Here is the dump from the network traffic.

After the hello, the server replies with a simple ACK (as it should), and then a FIN.

Conclusion: The server decides to close the connection upon receiving the hello.

When I adapt the following code:

diff --git a/src/mcserver/negotiate.cc b/src/mcserver/negotiate.cc
index 2c986b1..3e5647a 100644
--- a/src/mcserver/negotiate.cc
+++ b/src/mcserver/negotiate.cc
@@ -627,7 +627,9 @@ SessionRequestImpl::start(lcbio_SOCKET *sock) {
         return;
     }
 
-    send_hello();
+    lcb::MemcachedRequest hdr(PROTOCOL_BINARY_CMD_SASL_LIST_MECHS);
+    lcbio_ctx_put(ctx, hdr.data(), hdr.size());
+    //send_hello();
     LCBIO_CTX_RSCHEDULE(ctx, 24);
 }

The connection and the cbc-cat work OK.
(I know that this is not a definitive solution, as the hello has been removed completely now, and might be needed for other situations)

If you want to make this work on older servers (and I have a strong suspicion I am not the only one who is using older versions), I suggest testing before sending hello. I can help refactoring and testing this if you want.

I think I’m going to add a server_version connection string parameter which would be shorthand for a bunch of optimizations or fixes suited for a specific server release.

For example, in this case I can simply provide a hello=false option in the connection string (2.x doesn’t support it anyway!).

Great!
Wouldn’t it be possible to pick up from the bootstrap?
And how would this work in mixed environments? Would any of the optimized-out options for one version be mandatory for another version?
I have seen a cluster made up of 2.x and 3.x and 4.x servers, all together (not that that would be recommended or stable I imagine, but it could happen while doing a live migration)

I would really avoid heuristics if possible.

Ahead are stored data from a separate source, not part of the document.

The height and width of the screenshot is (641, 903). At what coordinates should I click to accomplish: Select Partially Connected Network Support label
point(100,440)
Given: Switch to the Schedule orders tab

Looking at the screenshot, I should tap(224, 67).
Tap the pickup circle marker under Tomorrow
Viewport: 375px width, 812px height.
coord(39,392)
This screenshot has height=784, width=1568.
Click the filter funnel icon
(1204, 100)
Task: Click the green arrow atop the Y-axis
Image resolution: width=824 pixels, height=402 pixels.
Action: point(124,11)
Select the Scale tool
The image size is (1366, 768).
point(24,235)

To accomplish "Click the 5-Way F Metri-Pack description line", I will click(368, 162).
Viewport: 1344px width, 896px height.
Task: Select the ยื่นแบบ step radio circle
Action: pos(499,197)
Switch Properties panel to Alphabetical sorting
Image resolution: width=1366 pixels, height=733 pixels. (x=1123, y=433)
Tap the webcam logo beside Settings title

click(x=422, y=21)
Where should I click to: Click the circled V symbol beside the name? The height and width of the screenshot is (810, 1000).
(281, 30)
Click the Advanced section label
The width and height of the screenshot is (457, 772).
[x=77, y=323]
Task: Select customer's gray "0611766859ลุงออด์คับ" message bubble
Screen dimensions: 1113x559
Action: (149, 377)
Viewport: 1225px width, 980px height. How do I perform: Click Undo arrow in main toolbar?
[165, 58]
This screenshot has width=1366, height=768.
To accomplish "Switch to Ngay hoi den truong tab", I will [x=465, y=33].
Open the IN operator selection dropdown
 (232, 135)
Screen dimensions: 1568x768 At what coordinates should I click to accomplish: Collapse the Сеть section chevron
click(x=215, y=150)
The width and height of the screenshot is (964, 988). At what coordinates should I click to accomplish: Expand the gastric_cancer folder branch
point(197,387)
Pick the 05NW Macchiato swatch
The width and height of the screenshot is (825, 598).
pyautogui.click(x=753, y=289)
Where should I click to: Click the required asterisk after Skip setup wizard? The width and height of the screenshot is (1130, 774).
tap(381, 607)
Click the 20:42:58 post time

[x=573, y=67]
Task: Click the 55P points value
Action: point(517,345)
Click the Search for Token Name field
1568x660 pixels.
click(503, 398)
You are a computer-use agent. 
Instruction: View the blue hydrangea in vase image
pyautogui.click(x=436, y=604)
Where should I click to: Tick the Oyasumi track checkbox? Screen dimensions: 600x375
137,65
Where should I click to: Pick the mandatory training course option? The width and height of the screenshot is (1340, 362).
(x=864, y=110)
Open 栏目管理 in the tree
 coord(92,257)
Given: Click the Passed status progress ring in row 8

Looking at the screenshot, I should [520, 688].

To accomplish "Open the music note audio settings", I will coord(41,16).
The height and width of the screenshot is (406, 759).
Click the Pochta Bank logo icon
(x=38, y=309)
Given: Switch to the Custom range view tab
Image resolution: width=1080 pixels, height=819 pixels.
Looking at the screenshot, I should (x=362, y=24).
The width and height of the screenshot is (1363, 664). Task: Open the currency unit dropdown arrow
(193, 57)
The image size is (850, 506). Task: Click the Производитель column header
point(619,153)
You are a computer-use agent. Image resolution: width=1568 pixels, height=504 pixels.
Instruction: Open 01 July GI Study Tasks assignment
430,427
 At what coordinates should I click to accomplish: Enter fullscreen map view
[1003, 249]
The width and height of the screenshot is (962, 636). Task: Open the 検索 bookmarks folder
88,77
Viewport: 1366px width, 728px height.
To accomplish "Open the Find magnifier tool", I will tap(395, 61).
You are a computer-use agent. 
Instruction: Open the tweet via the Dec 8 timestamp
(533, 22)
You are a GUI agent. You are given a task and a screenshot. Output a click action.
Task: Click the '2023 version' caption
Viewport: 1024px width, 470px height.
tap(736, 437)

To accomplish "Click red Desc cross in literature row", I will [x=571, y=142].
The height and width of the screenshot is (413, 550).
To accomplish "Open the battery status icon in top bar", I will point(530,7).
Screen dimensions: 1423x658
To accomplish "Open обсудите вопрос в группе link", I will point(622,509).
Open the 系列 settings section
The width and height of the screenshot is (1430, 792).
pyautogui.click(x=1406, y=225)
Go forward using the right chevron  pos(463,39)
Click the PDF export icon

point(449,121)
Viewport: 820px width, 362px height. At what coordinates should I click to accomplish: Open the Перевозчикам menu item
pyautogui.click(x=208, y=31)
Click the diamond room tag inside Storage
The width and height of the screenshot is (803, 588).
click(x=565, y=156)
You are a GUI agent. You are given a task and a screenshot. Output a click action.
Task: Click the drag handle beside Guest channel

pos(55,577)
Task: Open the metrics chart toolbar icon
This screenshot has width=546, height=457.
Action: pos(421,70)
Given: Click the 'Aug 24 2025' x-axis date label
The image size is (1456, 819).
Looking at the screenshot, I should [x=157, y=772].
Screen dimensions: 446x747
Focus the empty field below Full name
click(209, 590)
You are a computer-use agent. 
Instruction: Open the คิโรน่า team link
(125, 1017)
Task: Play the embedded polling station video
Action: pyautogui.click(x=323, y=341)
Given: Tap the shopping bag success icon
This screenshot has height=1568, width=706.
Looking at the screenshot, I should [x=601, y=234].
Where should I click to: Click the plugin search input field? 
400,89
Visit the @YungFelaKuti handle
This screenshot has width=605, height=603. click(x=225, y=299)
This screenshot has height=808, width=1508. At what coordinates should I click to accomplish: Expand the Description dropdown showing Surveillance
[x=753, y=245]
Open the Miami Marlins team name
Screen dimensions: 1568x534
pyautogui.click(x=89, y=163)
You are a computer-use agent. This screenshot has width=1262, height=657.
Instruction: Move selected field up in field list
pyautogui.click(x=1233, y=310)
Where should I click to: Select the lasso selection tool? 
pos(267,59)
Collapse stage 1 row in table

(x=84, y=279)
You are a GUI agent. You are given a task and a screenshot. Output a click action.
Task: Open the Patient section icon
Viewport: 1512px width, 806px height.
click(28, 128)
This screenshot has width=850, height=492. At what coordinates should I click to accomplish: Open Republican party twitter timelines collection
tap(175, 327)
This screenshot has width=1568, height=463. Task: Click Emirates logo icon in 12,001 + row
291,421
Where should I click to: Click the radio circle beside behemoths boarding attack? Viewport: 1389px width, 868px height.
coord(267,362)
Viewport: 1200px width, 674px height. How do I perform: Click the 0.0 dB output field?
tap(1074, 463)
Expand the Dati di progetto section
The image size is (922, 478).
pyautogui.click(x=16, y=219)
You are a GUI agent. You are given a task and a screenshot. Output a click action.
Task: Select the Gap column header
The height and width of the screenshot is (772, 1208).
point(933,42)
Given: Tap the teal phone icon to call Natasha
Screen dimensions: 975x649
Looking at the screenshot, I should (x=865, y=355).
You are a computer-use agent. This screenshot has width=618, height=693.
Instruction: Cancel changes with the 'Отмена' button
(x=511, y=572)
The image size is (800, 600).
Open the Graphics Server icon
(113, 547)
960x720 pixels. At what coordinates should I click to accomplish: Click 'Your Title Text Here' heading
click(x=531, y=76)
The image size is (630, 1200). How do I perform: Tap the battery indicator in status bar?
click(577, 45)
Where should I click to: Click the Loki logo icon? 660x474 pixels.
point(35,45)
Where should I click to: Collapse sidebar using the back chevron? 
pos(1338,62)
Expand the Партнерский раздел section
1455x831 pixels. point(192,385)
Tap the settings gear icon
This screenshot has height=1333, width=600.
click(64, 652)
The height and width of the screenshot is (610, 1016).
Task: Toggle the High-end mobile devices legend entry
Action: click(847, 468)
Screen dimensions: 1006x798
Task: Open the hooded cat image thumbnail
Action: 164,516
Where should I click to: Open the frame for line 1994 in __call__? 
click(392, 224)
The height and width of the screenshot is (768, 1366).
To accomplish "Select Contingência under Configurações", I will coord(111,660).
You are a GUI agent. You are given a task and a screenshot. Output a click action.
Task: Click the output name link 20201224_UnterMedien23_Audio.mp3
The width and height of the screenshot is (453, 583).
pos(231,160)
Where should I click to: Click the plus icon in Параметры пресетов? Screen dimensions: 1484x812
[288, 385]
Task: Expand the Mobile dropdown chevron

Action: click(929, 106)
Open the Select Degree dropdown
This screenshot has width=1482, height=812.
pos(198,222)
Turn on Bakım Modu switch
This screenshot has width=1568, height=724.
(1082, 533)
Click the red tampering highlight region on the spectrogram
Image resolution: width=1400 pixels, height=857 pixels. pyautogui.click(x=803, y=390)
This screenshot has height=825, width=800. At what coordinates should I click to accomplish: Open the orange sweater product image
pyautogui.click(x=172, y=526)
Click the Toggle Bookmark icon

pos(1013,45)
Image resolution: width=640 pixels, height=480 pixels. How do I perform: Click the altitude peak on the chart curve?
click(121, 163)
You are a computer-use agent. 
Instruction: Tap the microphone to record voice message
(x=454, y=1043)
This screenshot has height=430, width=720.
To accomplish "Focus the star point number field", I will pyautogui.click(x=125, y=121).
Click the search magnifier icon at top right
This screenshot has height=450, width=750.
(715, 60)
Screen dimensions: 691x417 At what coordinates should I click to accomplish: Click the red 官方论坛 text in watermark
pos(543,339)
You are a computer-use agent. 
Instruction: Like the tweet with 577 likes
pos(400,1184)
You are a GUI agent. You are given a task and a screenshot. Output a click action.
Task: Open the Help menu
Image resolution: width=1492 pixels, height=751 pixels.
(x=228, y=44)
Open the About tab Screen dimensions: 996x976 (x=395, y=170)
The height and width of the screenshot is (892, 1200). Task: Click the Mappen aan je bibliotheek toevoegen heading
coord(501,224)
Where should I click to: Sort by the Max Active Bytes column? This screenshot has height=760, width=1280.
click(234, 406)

The fewer implicit assumptions a piece of software makes, the more stable it is, IMO.

There is also a CouchbaseMock java-based test server, that in some respects behaves like the upcoming 5.0 release, and in others still uses a 1.x API. Yes, I could change the mock to only expose the ‘newer’ APIs, but I believe a piece of client software should be versatile and flexible as possible.

There is a bucketCapabilities array in the bootstrap response, however that tells us what each bucket supports, not what each node supports.

EDIT: I see what you mean though… I essentially ‘broke’ compat when I made HELLO take place before authentication, so trying to restore this compat may take higher precedence, even if it’s done heuristically. I will search for a better solution.

EDIT2: I guess the question is whether we should support an outdated environment or a non-standard environment. The former is where HELLO causes a disconnect, the latter is where our heuristics tell us that HELLO is not supported, but it in fact is.